| EXERCICES |
• a. Recopiez à l'identique, s'il vous plaît, le passage de l'extrait à lire qui commence à « I) Instruction » et se termine à « cyclistes sont stationnés. ».
• b. Répondez brièvement aux questions suivantes d'après l'extrait à lire.
(i) À quelle date le Jury est-il saisi de la plainte ?
(ii) Sur quel réseau social la publicité a-t-elle été diffusée ?
(iii) Sur quel article du Règlement intérieur du Jury la demande de révision est-elle fondée ?

| EXTRAIT À LIRE |
En conséquence de ce qui précède, le Jury est d’avis que le message en cause méconnait les dispositions déontologiques précitées.

Avis adopté le 5 avril 2024 par Mme Tomé, Présidente, M. Aparisi, Vice-Président, Mmes Boissier, Charlot et Lenain, ainsi que MM. Le Gouvello, Lucas-Boursier et Thomelin.


La Métropole de Lyon, annonceur, auquel l’avis du JDP a été communiqué le 8 avril 2024, a adressé, le 17 avril suivant, une demande de révision sur le fondement de l’article 22 du Règlement intérieur du Jury. Celle-ci a été rejetée par la décision du Réviseur de la déontologie publicitaire ci-dessous, annexée au présent avis, laquelle a été communiquée aux parties le 13 mai 2024.

DECISION DU REVISEUR DE LA DEONTOLOGIE PUBLICITAIRE

I) Instruction

Le Jury de Déontologie Publicitaire (ci-dessous « le JDP » ou « le Jury ») est saisi, le 12 décembre 2023, d’une plainte par laquelle un particulier lui demande de se prononcer sur la conformité aux règles déontologiques en vigueur d’une publicité, diffusée en faveur de la Métropole de Lyon (ci-dessous la « Métropole » ou « l’annonceur »), en faveur du tunnel de la Croix Rousse.

La publicité en cause, diffusée sous forme de publication sur le réseau social X (ex-Twitter), montre une photographie de l’entrée du tunnel vers lequel se dirige un cycliste et à l’entrée duquel d’autres vélos et cyclistes sont stationnés.

Le texte accompagnant cette image indique notamment : « Métropole de Lyon – le tube mode doux a 10 ans !… le plus long tunnel dédié aux modes doux en Europe ».

| DOCUMENTS FOURNIS |
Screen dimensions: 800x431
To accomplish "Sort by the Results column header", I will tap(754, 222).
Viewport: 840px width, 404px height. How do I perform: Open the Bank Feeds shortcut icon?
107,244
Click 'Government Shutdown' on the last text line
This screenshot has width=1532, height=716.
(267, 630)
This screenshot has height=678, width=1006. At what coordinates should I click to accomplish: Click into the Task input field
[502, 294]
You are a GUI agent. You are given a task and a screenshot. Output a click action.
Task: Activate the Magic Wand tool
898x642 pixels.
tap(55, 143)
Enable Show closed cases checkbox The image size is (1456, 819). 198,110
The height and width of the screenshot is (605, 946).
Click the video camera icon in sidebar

| RÉSULTATS DES EXERCICES |
• a.
I) Instruction

Le Jury de Déontologie Publicitaire (ci-dessous « le JDP » ou « le Jury ») est saisi, le 12 décembre 2023, d’une plainte par laquelle un particulier lui demande de se prononcer sur la conformité aux règles déontologiques en vigueur d’une publicité, diffusée en faveur de la Métropole de Lyon (ci-dessous la « Métropole » ou « l’annonceur »), en faveur du tunnel de la Croix Rousse.

La publicité en cause, diffusée sous forme de publication sur le réseau social X (ex-Twitter), montre une photographie de l’entrée du tunnel vers lequel se dirige un cycliste et à l’entrée duquel d’autres vélos et cyclistes sont stationnés.

• b.
(i) Le 12 décembre 2023.
(ii) Sur X (ex-Twitter).
(iii) Sur l'article 22.